### Work to do
Return the lines of the entries below verbatim, starting at the line that contains "I want to click on 'Underline', so" and ending at the line that contains "the label that".

============================================================

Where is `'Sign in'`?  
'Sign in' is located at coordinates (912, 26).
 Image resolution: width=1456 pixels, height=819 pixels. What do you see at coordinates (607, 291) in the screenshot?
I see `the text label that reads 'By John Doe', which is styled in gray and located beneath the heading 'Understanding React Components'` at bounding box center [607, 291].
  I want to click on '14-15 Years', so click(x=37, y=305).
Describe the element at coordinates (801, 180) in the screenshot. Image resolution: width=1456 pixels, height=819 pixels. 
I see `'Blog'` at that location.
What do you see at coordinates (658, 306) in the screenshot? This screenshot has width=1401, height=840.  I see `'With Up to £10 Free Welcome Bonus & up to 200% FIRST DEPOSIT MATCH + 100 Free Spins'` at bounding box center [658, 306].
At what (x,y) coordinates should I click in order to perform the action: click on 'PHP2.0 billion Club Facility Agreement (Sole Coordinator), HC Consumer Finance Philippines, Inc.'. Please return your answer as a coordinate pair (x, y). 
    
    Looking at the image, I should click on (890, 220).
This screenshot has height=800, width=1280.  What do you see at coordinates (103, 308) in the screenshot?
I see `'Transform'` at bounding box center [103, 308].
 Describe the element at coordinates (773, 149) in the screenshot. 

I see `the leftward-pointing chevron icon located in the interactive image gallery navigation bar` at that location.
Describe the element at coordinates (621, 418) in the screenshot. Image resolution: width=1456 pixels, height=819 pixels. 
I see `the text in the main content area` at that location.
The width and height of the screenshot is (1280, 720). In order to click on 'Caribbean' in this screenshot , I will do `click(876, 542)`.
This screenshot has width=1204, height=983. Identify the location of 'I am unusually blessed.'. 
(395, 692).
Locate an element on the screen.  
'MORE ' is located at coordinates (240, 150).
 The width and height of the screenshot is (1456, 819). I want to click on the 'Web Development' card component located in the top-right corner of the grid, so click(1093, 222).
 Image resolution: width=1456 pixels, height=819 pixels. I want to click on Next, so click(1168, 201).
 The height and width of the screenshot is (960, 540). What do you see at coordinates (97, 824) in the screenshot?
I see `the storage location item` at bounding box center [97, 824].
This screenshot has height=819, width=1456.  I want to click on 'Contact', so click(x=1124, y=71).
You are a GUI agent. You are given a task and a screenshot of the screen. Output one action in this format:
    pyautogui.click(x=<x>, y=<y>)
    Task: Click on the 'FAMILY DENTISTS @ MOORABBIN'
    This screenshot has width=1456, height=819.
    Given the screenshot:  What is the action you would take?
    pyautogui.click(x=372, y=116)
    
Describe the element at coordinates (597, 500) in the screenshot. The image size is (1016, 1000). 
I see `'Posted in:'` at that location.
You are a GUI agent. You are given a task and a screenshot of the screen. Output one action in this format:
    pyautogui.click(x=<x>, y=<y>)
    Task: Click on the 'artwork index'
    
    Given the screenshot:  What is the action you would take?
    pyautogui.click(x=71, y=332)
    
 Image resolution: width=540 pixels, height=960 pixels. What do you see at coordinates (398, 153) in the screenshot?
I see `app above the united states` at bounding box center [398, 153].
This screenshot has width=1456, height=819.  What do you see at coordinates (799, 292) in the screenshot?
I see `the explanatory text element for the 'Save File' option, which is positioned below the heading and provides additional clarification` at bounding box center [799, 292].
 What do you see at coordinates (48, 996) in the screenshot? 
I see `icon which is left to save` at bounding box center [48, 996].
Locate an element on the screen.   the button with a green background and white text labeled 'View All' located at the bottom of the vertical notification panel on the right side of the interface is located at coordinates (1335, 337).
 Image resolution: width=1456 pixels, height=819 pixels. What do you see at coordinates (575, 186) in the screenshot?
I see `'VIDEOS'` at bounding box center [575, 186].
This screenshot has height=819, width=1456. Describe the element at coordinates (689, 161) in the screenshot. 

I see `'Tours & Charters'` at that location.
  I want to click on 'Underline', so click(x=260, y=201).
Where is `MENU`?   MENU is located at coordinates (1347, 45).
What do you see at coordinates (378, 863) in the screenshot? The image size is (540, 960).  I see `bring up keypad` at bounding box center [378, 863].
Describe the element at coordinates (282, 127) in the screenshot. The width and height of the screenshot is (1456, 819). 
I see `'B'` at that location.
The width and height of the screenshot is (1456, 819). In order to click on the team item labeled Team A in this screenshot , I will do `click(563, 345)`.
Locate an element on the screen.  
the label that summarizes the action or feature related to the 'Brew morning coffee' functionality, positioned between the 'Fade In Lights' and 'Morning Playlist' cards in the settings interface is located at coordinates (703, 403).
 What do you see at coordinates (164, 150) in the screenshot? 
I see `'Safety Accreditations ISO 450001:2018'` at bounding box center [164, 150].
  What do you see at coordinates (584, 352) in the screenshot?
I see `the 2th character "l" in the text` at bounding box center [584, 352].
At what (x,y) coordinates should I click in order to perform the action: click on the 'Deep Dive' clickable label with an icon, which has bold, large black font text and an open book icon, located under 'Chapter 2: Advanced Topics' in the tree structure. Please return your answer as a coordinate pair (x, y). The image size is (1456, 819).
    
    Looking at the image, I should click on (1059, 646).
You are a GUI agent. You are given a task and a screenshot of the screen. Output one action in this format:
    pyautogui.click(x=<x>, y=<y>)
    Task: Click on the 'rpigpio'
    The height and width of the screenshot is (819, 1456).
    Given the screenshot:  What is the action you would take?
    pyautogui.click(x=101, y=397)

============================================================

### Correct response
  I want to click on 'Underline', so click(x=260, y=201).
Where is `MENU`?   MENU is located at coordinates (1347, 45).
What do you see at coordinates (378, 863) in the screenshot? The image size is (540, 960).  I see `bring up keypad` at bounding box center [378, 863].
Describe the element at coordinates (282, 127) in the screenshot. The width and height of the screenshot is (1456, 819). 
I see `'B'` at that location.
The width and height of the screenshot is (1456, 819). In order to click on the team item labeled Team A in this screenshot , I will do `click(563, 345)`.
Locate an element on the screen.  
the label that summarizes the action or feature related to the 'Brew morning coffee' functionality, positioned between the 'Fade In Lights' and 'Morning Playlist' cards in the settings interface is located at coordinates (703, 403).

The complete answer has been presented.